--- Begin EXTRACTED MATERIAL ---

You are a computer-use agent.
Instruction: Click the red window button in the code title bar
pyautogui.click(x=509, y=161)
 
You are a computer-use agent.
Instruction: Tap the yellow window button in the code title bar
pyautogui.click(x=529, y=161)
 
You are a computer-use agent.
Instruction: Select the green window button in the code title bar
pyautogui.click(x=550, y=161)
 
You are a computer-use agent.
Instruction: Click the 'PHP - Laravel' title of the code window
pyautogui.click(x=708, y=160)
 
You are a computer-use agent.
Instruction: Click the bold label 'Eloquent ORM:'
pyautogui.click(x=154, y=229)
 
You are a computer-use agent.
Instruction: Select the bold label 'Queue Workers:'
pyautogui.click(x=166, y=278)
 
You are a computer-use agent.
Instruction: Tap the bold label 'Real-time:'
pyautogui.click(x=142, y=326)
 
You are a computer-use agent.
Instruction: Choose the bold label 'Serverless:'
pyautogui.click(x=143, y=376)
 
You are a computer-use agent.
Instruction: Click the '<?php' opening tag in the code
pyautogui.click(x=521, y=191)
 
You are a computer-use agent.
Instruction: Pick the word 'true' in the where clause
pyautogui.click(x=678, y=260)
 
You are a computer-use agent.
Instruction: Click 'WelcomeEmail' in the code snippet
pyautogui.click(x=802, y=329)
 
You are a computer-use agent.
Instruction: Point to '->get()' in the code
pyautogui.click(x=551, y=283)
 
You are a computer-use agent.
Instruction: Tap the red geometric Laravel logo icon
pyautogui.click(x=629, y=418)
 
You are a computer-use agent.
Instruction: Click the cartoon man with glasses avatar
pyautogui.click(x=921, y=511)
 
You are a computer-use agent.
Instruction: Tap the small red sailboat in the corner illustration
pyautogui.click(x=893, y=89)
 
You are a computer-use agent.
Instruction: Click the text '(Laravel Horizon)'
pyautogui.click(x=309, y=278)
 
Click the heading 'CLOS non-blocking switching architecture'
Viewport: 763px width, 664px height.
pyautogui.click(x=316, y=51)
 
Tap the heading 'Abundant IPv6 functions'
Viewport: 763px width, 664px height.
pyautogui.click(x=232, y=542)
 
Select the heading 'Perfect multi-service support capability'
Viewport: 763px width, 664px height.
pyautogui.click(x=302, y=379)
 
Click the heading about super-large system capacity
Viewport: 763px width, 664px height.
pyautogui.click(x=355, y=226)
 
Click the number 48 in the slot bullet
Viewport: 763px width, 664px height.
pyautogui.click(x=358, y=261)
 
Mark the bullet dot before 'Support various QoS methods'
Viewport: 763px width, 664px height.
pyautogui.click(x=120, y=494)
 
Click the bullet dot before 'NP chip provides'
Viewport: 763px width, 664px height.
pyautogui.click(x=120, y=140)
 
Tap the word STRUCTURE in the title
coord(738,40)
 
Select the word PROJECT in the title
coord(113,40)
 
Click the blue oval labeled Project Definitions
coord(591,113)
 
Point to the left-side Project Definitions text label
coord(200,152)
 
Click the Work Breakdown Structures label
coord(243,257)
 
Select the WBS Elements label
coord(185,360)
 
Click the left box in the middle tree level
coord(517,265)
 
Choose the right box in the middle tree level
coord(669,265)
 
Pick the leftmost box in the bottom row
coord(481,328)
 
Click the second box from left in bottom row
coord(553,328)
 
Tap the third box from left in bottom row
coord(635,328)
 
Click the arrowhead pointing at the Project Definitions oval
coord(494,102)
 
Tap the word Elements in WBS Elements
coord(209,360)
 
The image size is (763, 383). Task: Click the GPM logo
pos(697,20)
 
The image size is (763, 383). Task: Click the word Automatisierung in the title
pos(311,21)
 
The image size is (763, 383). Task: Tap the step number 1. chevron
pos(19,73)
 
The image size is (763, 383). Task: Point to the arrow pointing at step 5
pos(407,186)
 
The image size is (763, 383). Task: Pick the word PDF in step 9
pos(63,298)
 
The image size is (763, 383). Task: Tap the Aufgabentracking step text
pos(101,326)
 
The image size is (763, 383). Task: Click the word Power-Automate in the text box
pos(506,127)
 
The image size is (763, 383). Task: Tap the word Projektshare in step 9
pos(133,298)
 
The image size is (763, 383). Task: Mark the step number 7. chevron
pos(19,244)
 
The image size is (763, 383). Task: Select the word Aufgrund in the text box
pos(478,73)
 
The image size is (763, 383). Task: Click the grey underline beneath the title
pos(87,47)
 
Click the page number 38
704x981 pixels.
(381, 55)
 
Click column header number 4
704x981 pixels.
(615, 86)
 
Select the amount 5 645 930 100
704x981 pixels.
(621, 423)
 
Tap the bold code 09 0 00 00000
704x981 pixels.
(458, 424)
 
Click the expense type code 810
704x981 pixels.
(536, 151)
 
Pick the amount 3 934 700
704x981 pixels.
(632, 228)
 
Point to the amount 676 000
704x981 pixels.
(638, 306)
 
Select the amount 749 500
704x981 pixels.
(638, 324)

--- End EXTRACTED MATERIAL ---

WHAT YOU NEED TO DO: Collect every line of the data above that contains the string "logo". Case counts, so a line matches only if its capitalization is identical.

OUTPUT FOR THIS EXERCISE:
Instruction: Tap the red geometric Laravel logo icon
The image size is (763, 383). Task: Click the GPM logo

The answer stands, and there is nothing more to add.